§ **What you have to do**
The reply is to contain the full listing, repeated exactly, with pictures left out.

§ **Information supplied**

+++++

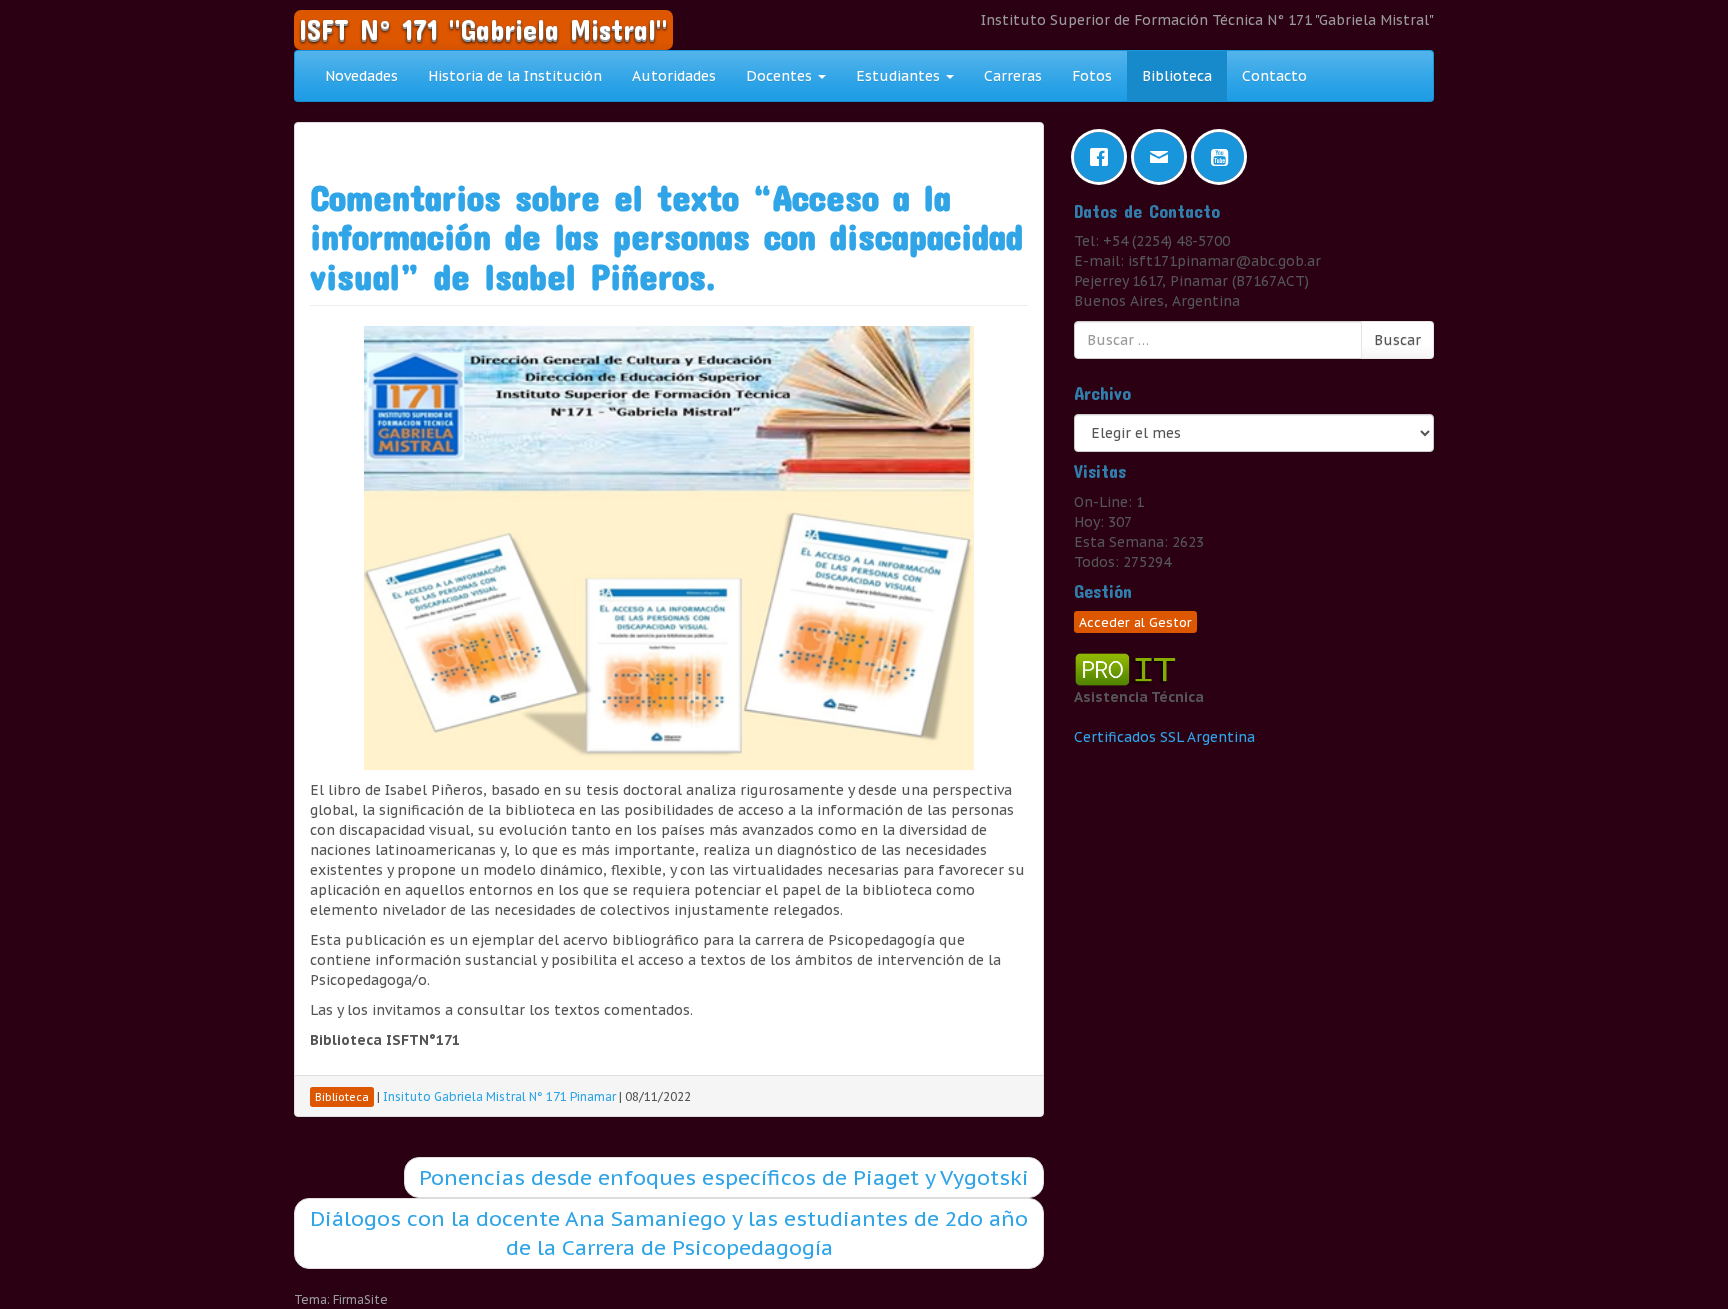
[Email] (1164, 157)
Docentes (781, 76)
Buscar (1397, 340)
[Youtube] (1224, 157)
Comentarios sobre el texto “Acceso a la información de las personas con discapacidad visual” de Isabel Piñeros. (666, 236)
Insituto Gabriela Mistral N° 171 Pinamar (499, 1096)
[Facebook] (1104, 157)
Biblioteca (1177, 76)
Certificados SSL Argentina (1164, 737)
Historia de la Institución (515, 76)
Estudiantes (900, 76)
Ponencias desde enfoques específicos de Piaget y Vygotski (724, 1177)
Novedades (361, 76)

+++++

§ **Response box**
[Email] (1164, 157)
Docentes (781, 76)
Buscar (1397, 340)
[Youtube] (1224, 157)
Comentarios sobre el texto “Acceso a la información de las personas con discapacidad visual” de Isabel Piñeros. (666, 236)
Insituto Gabriela Mistral N° 171 Pinamar (499, 1096)
[Facebook] (1104, 157)
Biblioteca (1177, 76)
Certificados SSL Argentina (1164, 737)
Historia de la Institución (515, 76)
Estudiantes (900, 76)
Ponencias desde enfoques específicos de Piaget y Vygotski (724, 1177)
Novedades (361, 76)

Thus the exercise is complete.